Pick out every line of the entries below where "Anger" occurs, and copy those lines.
####################
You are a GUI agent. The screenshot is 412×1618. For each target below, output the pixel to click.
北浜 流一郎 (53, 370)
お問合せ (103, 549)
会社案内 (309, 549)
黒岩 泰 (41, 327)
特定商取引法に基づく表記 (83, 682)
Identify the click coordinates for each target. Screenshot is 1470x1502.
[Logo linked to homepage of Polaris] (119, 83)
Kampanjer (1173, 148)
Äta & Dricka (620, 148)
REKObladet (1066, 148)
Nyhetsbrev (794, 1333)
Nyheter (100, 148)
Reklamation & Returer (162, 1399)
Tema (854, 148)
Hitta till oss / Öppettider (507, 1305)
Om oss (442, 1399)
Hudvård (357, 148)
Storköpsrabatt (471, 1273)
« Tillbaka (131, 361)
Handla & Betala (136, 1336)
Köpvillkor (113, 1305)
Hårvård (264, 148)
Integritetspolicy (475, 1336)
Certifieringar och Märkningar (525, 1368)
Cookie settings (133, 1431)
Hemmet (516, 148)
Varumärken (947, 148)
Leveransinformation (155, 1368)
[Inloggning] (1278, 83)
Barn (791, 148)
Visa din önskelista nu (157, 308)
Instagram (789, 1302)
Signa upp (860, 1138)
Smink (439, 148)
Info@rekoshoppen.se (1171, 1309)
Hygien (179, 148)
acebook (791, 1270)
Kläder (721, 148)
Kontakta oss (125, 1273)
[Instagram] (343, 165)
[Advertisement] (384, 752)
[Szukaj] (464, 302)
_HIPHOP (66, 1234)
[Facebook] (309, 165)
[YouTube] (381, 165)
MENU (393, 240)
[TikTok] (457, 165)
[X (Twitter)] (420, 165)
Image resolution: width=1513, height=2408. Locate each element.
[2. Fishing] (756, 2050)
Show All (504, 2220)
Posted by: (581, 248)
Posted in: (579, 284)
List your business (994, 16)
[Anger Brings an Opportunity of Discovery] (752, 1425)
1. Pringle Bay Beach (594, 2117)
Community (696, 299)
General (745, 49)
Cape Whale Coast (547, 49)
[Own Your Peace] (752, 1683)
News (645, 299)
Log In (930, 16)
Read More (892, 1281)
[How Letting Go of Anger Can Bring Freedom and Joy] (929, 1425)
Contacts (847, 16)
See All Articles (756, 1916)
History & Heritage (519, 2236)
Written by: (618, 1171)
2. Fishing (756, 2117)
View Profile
####################
## RESPONSE AREA
[Anger Brings an Opportunity of Discovery] (752, 1425)
[How Letting Go of Anger Can Bring Freedom and Joy] (929, 1425)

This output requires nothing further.